Subsequent feature film roles include John Woo's Face Off, Waking The Dead, More Dogs Than Bones (in which Hipp and Joe Mantegna play a pair of bungling hit men), and Joe Odom in Midnight in the Garden of Good and Evil. On TV, he was a series regular on NBC's Three Sisters, among other appearances. In 2000, Hipp made his feature film directorial debut with Death of a Dog, which stars Julie Kessler and Edie Falco, executive produced by Ferrara. Hipp wrote the script, soundtrack and score for the film.

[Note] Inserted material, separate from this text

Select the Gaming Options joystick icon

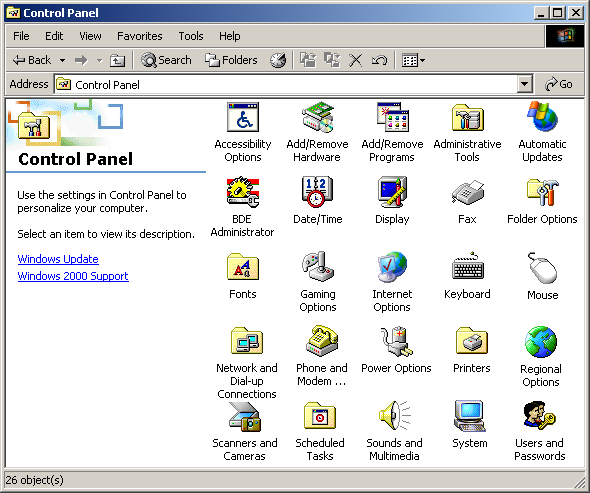pyautogui.click(x=318, y=267)
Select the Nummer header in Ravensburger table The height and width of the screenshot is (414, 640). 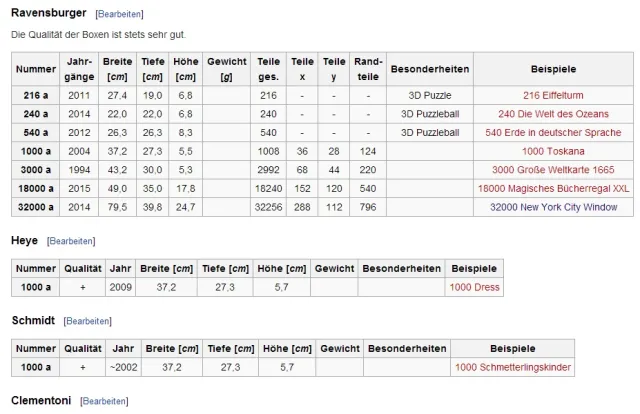[x=36, y=69]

In 2005 Hipp played the half-man-half-woman circus performer Bert/Bertha Hagenbach on the second season of the HBO series Carnivàle. He co-starred in Two Tickets to Paradise (2006) and appeared in South of Pico (2007). He also co-starred in the Showtime pilot Manchild. During the same decade, was a guest star on the TV shows ER, Scrubs, CSI: NY, CSI: Miami, The Closer, Without a Trace and Ugly Betty.

In 2006, for The Huffington Post, Hipp wrote a blog with videos that included satirical musical parodies like his take on Johnny Cash's "Folsom Prison Blues" (with Dick Cheney singing about his hunting mishap) and The Beatles' "I Am the Walrus" (a take-off of George W. Bush's "I’m the Decider" quote). Some of the videos created for The Huffington Post were picked up by national news outlets.

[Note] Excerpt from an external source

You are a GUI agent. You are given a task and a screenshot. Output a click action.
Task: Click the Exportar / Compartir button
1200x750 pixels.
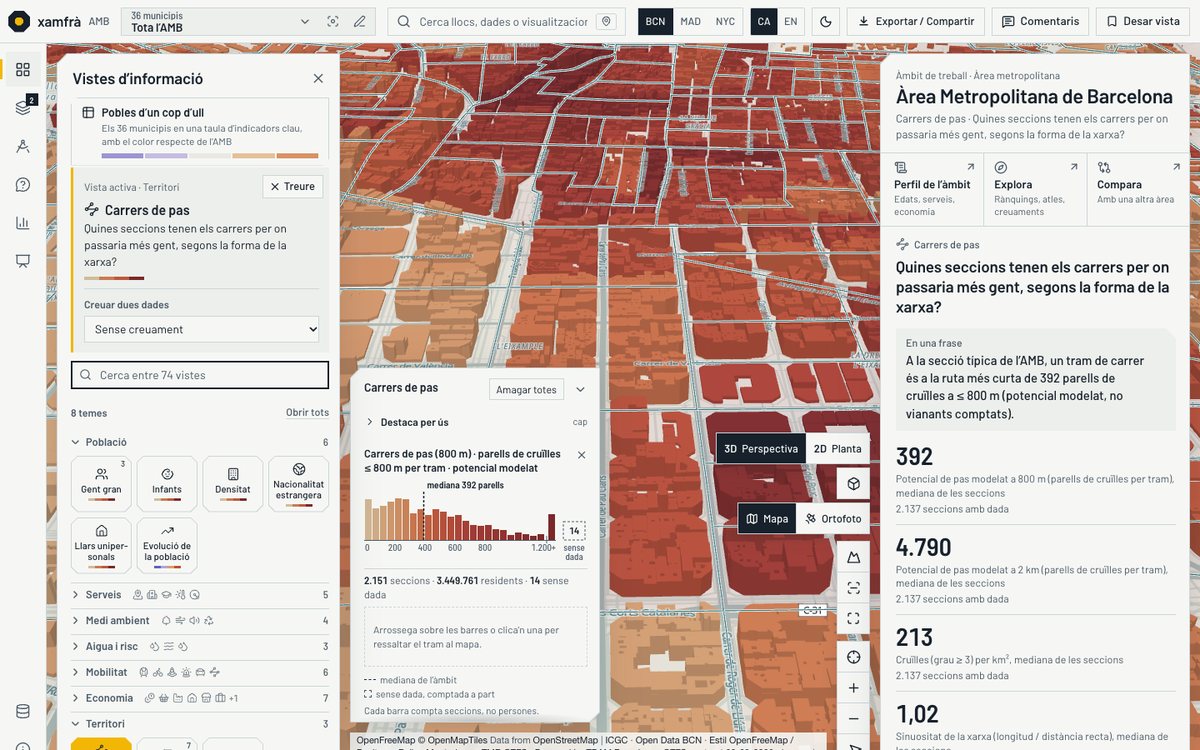click(915, 21)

Hipp had a recurring role in the F/X series Terriers and appeared in The Last Godfather. Ferrara directed him in 4:44 Last Day on Earth as well as 2014's Welcome to New York. Hipp contributed the opening and closing credit themes of this film. Hipp guest-starred as guitar-slinging minister Reverend Tim Tom in the ABC's comedy The Middle from 2009 until 2018. He co-starred in and co-wrote the Argentine-American film No Somos Animales.

== Music ==
Hipp wrote and produced several songs sung by Hilary Duff for the film War, Inc.

He wrote and recorded an album of songs culled from his work for The Huffington Post, called Blog of War. His song, We're Number 37 was circulated on social media and led to an appearance on The Dylan Ratigan Show.

Hipp released a CD of original music called The Remote Distance. Norman Lear appears in the video to "Happy Birthday to Me", the first single from the album.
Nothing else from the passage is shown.